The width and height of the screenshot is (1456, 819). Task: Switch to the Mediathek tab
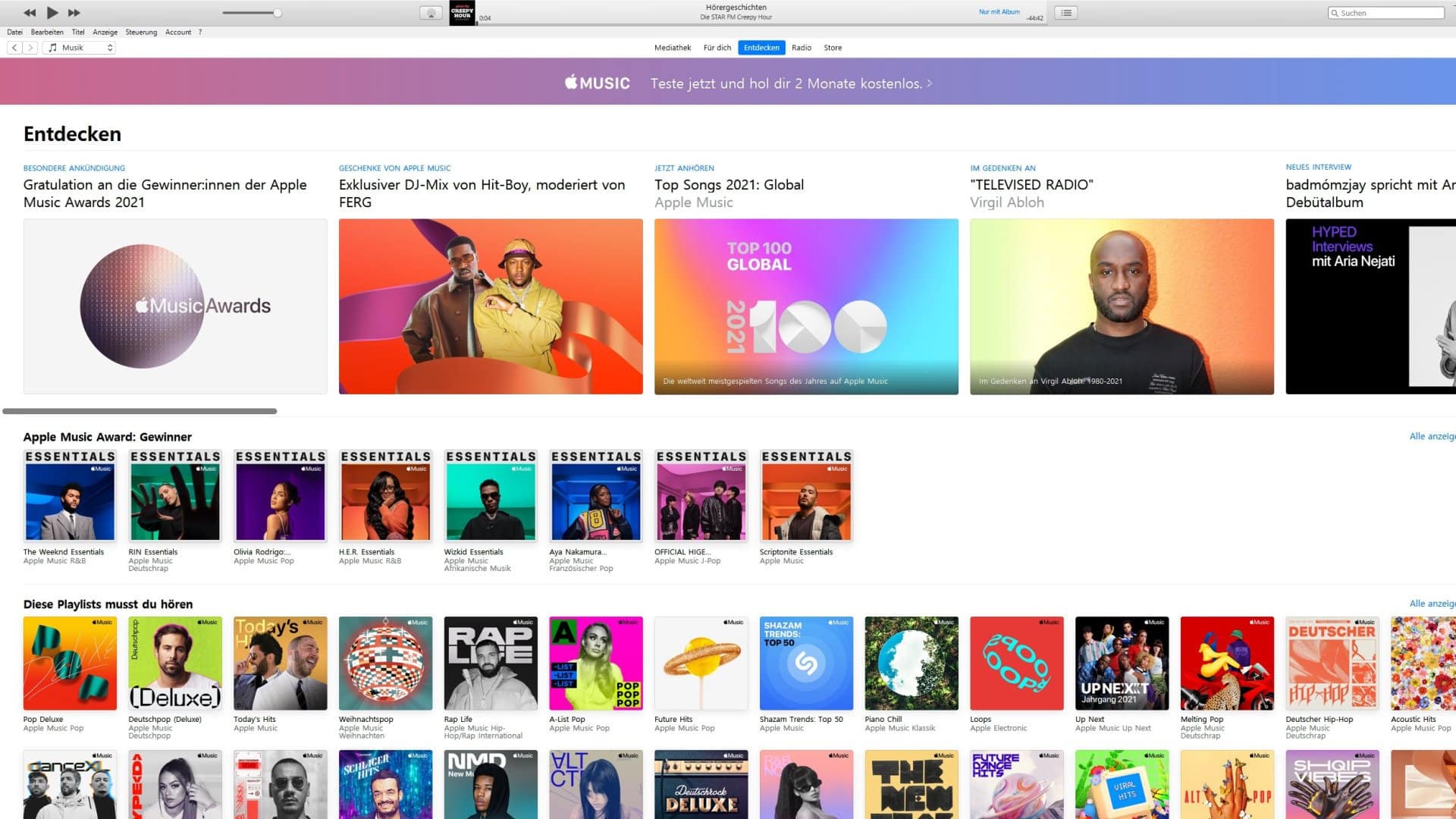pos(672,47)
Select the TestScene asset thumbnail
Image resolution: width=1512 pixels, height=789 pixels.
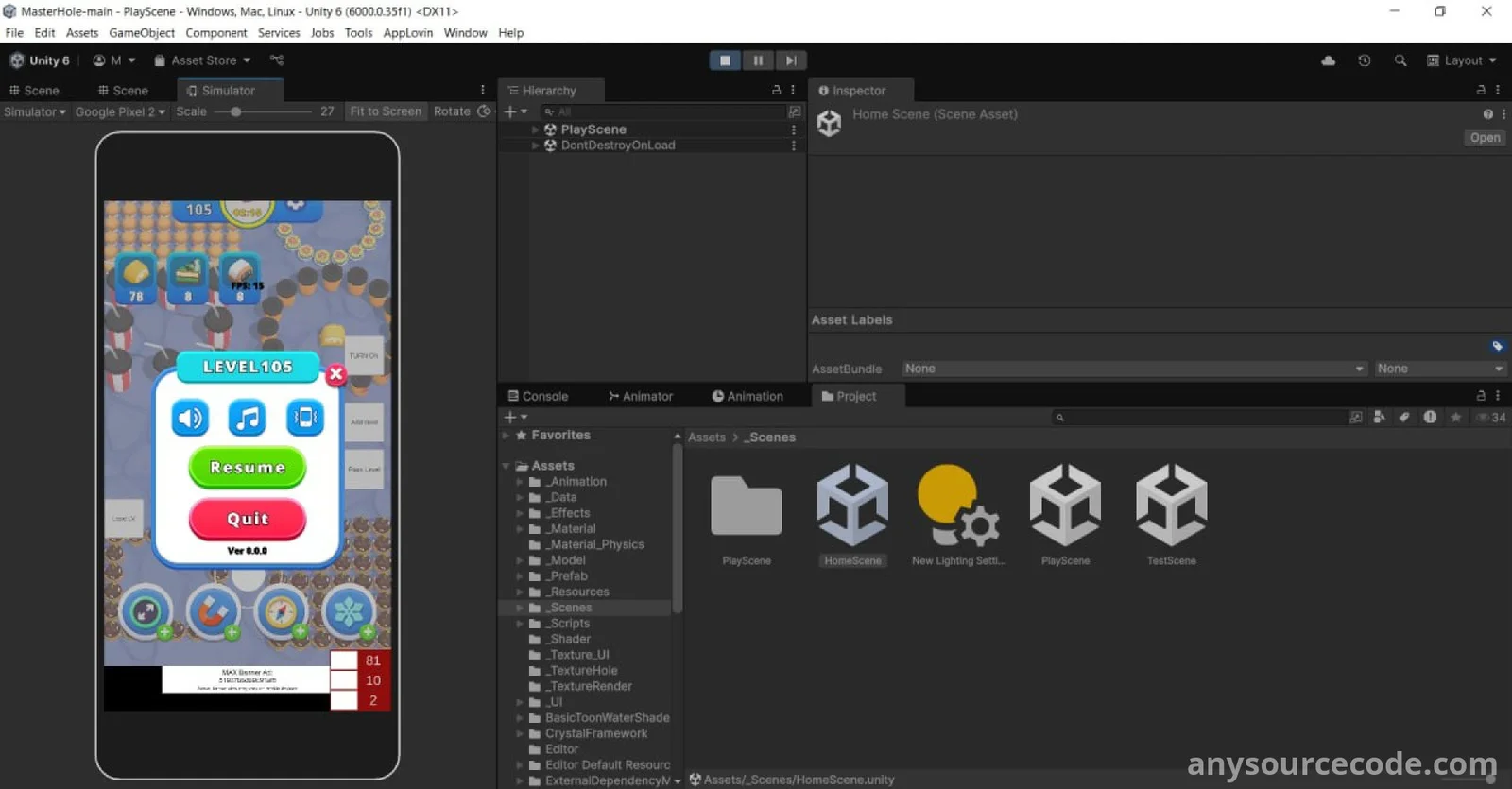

==

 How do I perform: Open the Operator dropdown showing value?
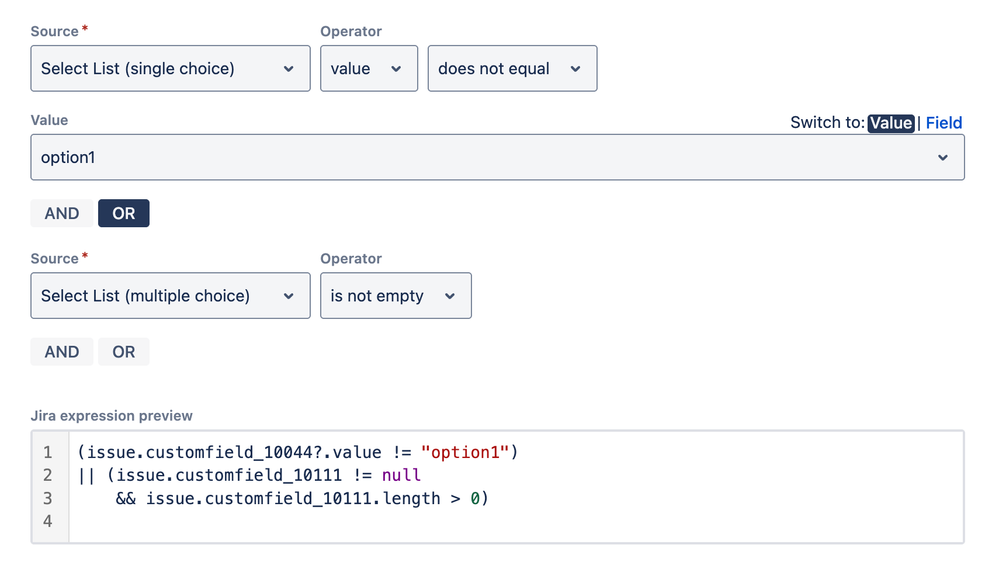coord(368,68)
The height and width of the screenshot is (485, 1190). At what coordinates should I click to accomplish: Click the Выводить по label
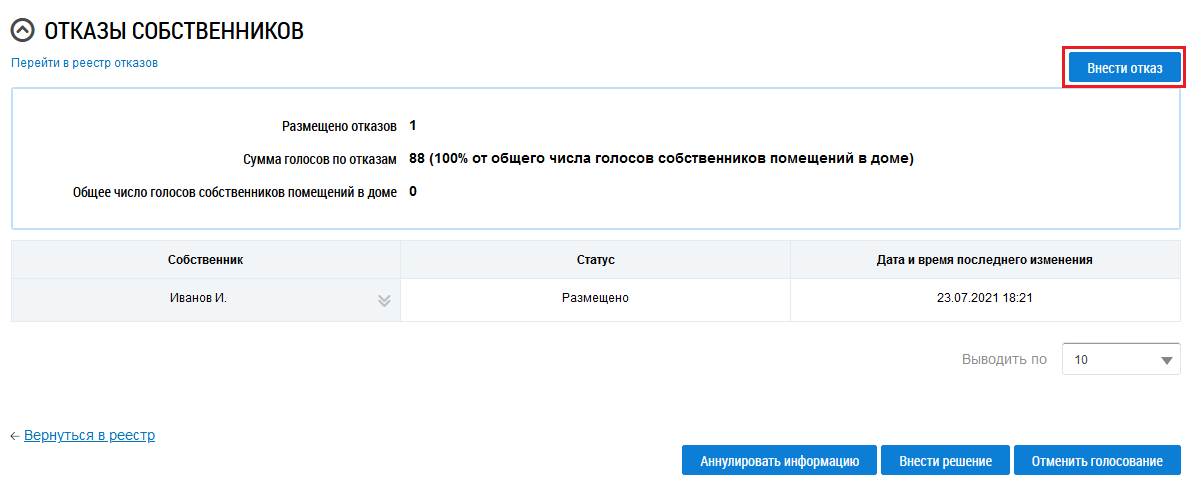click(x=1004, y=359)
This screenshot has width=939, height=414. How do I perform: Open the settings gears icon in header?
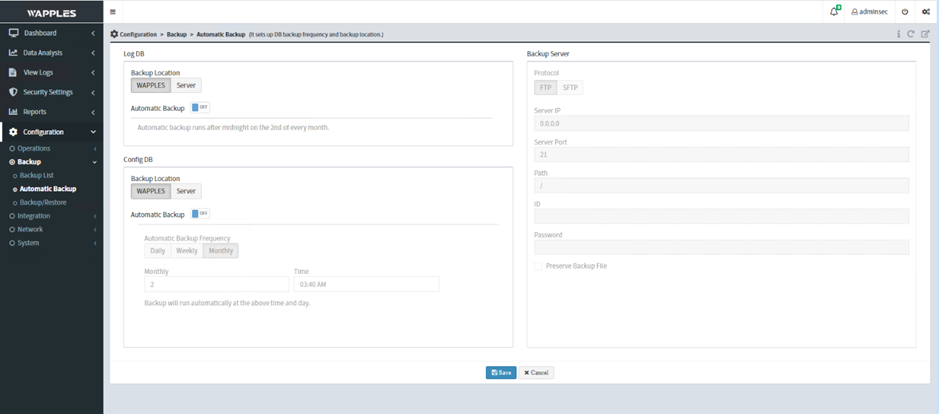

[TASK GOAL] Return the part of the data that opens with the line containing "Select the TestScene asset thumbnail" and closes with the line containing "Image resolution: width=1512", repeating each line as it appears.

[EXERCISE ANSWER]
Select the TestScene asset thumbnail
Image resolution: width=1512 pixels, height=789 pixels.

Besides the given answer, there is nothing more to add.